Pixel coordinate grounding data:
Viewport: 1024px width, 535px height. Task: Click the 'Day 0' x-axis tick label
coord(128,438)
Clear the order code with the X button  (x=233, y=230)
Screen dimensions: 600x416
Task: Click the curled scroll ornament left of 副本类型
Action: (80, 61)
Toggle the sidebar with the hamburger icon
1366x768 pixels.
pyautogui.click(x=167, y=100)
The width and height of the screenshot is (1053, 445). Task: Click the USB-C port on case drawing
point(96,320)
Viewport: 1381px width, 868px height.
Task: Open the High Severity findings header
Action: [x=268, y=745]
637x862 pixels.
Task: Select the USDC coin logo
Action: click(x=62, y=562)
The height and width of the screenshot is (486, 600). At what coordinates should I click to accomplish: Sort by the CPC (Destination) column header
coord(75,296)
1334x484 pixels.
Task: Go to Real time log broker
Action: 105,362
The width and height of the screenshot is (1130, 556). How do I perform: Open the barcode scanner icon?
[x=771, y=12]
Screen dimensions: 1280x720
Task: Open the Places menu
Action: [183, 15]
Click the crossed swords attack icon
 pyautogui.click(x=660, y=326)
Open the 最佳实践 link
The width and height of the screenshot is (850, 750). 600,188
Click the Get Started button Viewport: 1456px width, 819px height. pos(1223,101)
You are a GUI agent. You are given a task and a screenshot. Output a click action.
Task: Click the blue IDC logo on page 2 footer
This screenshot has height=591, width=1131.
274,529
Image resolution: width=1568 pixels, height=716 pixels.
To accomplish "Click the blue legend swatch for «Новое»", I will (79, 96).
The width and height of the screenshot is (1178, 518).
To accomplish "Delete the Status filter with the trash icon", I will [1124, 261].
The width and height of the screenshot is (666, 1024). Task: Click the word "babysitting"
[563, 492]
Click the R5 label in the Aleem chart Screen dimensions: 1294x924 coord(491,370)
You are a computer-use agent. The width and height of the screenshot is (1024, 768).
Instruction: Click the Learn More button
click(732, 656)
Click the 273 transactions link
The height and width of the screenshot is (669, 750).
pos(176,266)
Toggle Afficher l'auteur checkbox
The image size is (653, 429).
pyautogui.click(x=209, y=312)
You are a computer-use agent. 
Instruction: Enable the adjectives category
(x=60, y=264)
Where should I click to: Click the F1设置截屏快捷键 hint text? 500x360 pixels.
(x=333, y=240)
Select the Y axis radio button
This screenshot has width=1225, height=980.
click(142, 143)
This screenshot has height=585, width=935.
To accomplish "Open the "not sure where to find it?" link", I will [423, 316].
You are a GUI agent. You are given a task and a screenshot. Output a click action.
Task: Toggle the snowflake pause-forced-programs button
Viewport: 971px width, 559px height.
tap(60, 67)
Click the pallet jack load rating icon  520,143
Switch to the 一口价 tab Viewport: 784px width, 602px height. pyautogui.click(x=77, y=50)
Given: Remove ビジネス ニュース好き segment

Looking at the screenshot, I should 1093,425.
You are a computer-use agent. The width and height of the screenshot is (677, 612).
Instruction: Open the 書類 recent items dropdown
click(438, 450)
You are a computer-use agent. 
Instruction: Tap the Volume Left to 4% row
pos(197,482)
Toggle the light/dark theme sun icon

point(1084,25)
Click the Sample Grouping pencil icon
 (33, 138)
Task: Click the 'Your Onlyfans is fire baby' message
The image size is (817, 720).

* [Work item] The answer must consist of every line from the data that holds the string "blue".

* [Solution to the exercise]
Task: Click the blue IDC logo on page 2 footer
To accomplish "Click the blue legend swatch for «Новое»", I will (79, 96).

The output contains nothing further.